Markus Sindermann: Ich glaube, dass die Kulturelle Bildung die Chance hat, den gesellschaftlichen Wandel mitzugestalten. Künstliche Intelligenz ist auf dem Vormarsch und überrollt die Gesellschaft ein wenig. Vor allem ältere Generationen werden es schwer haben, damit umzugehen, aber auch für Kinder und Jugendliche ist und wird es nicht einfach. Wo verläuft die Grenze zwischen Menschen- und Maschinengemachtem, wer sitzt mir gegenüber und was ist im Internet real? In der Kulturellen Bildung sehe ich die Chance des gesellschaftlichen Austausches, hier können Erfahrungswerte mit KI in einem geschützten Rahmen gesammelt werden. Es werden Räume für das gemeinsame Erkunden geöffnet und Grenzen erforscht – und anschließend der Mehrwert aus der KI für sich und die Gesellschaft herausgezogen.

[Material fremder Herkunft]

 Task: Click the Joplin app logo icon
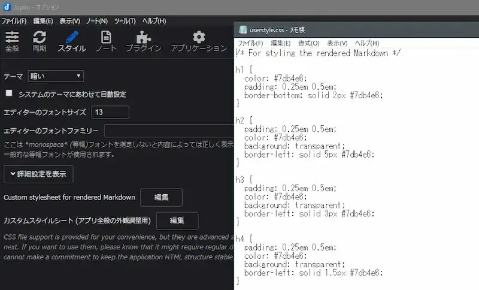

Andreas Langer: Es gibt auch die „klassischen“ Grenzen, die es in der Digitalität seit jeher gibt, wie zum Beispiel die technischen Voraussetzungen. Die müssen gegeben sein und man muss gleichzeitig aufpassen, dass es nicht in einer Zweiklassengesellschaft mündet, denn auch KI kostet Geld. Kulturelle Bildung kann sicherlich auch dabei unterstützen, Barrieren abzubauen.

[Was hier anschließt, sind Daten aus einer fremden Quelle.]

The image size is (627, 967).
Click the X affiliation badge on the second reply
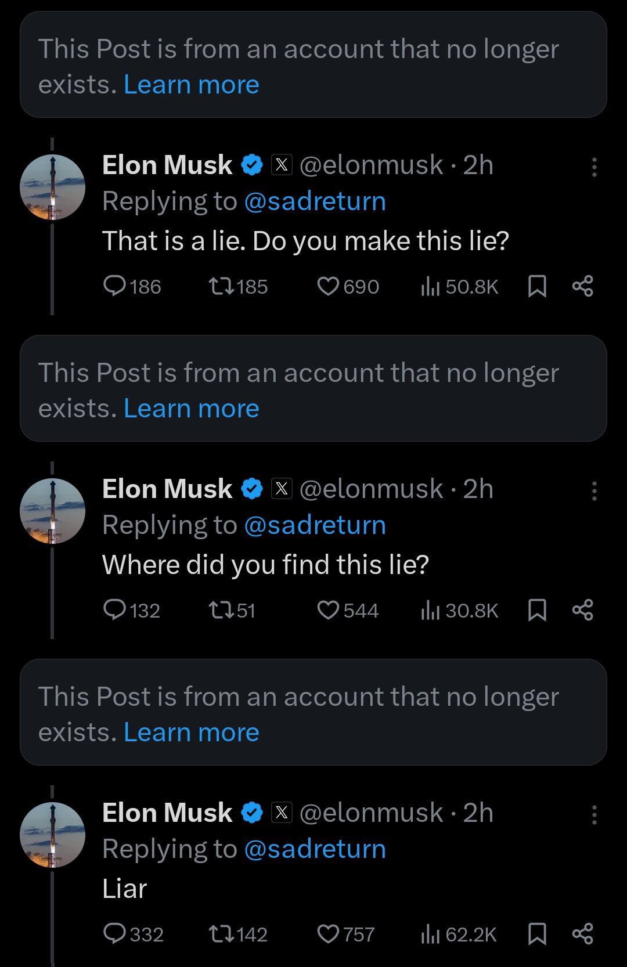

In der Kulturellen Bildung können Erfahrungswerte mit KI in einem geschützten Rahmen gesammelt werden. Es werden Räume für das gemeinsame Erkunden geöffnet und Grenzen erforscht – und anschließend der Mehrwert aus der KI für sich und die Gesellschaft herausgezogen.
Markus Sindermann
Andreas Langer: Im Grunde muss man sich auch hier den Fragen stellen, denen sich Digitalität im Allgemeinen gegenübersieht: Wer setzt die Daten? Von wem und auf welchem Weg kommt eigentlich das Ergebnis? Bei wem liegt das Urheberrecht und wer kümmert sich um den Datenschutz? Aber einer der wichtigsten Punkte ist eben der diskriminierende Anteil von KI. Wie kriegen wir es hin, dass Algorithmen Vorurteile nicht noch verstärken und eben keine marginalisierenden Ergebnisse liefern?
Markus Sindermann: Und weitergedacht: KI diskriminiert teilweise auch durch den Einsatzzweck, wie zum Beispiel Social-Scoring, was das EU-Gesetz zur künstlichen Intelligenz jetzt kategorisch ausschließen möchte. Die Gesetzgebung ist allerdings ein weiterer kritischer Punkt: Das Europäische Recht und vor allem die Verwaltung dessen in Deutschland arbeitet sehr langsam – vor allem im Verhältnis zur Entwicklung von KI. Teile eines Gesetzes, die noch nicht mal verabschiedet sind, sollen bereits 24 Monate später zur Anwendung kommen. Aber die Welt der KI verändert sich so schnell, dass wir uns eigentlich im Drei-Monats-Rhythmus treffen und rechtlich immer wieder von vorne diskutieren könnten.
Die Chance für die Kulturelle Bildung ist dabei, dass wir Themen sehr gut reflektieren können, wenn wir die KI als das betrachten, was sie ist – nämlich eine Maschine. Das entmenschlicht sie und kann den Diskurs auf eine objektive Ebene heben. Gerade den Bias-Ansatz kann man sehr gut in der kreativen Arbeit diskutieren und Kulturelle Bildung aktiv nutzen, um darüber spielerisch ins Gespräch zu kommen.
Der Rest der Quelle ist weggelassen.